Di dalam Islam, kepemilikan atau penguasaan tanah sejatinya didasarkan pada produktivitas tanah. Diantara sebab kepemilikan tanah yang diatur dalam Islam adalah menghidupkan tanah mati (ihyaul amwat), menghidupkan tanah berarti memakmurkannya. Menjadikan tanah layak untuk lahan pertanian, membuat bangunan di atasnya, atau apa pun yang menunjukkan bukti pemakmuran tanah.
Rasulullah Saw Bersabda :"Siapa saja yang menghidupkan tanah mati, maka tanah itu menjadi miliknya,"(HR. Ahmad).

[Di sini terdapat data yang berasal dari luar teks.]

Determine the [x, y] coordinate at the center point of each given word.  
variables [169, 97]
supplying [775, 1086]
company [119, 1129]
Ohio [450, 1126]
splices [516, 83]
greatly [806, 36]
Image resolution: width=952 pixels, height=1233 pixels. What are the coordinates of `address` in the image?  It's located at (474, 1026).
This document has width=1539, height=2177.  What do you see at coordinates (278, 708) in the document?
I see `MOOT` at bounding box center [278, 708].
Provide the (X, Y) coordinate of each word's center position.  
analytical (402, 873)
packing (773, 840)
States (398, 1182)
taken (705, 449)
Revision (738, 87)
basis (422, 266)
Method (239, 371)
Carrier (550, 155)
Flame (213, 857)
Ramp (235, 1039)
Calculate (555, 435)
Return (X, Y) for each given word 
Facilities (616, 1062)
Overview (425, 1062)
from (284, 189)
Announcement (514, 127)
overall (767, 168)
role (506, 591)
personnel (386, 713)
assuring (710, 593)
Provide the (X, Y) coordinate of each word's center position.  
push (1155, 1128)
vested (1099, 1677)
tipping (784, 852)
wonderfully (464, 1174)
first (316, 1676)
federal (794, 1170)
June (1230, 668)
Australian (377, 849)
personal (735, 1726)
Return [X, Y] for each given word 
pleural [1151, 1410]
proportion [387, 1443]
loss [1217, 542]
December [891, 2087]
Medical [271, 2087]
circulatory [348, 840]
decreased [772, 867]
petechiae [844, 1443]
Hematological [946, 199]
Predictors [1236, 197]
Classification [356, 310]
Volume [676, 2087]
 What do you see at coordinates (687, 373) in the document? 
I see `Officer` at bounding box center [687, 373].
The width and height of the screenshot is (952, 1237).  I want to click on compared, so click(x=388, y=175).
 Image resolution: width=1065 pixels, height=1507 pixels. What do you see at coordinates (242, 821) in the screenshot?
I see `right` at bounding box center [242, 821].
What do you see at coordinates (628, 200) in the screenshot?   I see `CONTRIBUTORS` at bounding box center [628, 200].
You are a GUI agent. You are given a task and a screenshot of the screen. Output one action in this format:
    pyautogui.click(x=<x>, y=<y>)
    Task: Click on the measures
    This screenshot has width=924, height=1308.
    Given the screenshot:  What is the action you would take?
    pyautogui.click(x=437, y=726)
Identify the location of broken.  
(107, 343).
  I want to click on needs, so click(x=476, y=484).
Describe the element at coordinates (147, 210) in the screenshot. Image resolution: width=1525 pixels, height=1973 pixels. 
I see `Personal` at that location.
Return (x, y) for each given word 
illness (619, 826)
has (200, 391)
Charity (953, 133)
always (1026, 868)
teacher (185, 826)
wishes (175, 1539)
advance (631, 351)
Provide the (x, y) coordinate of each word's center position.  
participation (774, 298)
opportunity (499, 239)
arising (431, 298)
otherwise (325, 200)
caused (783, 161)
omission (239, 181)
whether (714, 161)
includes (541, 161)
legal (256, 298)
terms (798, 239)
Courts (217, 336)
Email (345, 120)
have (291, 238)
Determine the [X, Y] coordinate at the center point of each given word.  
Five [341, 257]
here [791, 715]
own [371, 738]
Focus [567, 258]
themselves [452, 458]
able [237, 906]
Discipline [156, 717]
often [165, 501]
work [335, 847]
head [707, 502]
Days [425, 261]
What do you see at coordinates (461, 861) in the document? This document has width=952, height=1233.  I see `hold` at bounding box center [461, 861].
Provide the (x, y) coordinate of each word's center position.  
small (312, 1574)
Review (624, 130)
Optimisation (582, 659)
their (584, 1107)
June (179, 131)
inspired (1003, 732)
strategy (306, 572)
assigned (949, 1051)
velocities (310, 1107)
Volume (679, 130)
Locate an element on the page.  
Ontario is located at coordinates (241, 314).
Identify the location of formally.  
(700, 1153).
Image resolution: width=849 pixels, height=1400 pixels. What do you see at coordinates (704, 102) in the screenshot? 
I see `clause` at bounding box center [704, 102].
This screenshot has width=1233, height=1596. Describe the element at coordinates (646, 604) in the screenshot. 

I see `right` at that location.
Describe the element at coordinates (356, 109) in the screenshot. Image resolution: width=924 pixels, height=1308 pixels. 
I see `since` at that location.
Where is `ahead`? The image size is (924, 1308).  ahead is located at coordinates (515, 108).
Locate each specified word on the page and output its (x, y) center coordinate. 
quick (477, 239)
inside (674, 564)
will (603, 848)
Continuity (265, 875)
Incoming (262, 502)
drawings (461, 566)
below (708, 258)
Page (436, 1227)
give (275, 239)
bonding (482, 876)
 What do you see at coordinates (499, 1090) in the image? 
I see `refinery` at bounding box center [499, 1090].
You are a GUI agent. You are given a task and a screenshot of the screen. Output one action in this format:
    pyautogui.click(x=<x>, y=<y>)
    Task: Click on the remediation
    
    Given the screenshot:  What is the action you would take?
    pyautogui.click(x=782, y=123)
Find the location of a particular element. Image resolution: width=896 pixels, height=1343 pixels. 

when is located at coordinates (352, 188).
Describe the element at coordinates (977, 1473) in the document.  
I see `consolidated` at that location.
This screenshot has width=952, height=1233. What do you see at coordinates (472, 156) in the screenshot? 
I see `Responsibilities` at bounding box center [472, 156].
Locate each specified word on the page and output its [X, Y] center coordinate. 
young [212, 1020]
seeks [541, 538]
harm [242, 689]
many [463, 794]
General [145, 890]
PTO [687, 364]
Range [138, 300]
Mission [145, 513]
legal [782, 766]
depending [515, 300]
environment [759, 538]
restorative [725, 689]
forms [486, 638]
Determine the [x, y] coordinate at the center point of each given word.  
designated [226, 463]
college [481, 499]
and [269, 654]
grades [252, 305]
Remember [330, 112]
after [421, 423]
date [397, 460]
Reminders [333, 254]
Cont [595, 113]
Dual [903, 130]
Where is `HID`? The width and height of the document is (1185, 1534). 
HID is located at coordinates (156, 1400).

Jika tanah dimiliki oleh orang yang lemah atau malas, tanah tersebut tidak akan dapat dikelola dengan baik, sehingga dapat mengurangi produktivitas tanah. Yang mampu berproduksi di tanah tersebut dialah yang memilikinya. Atas dasar kemampuan mengelola tanah inilah potensi sengketa tanah dapat dihindari dan menjauhkan manusia untuk saling menzalimi.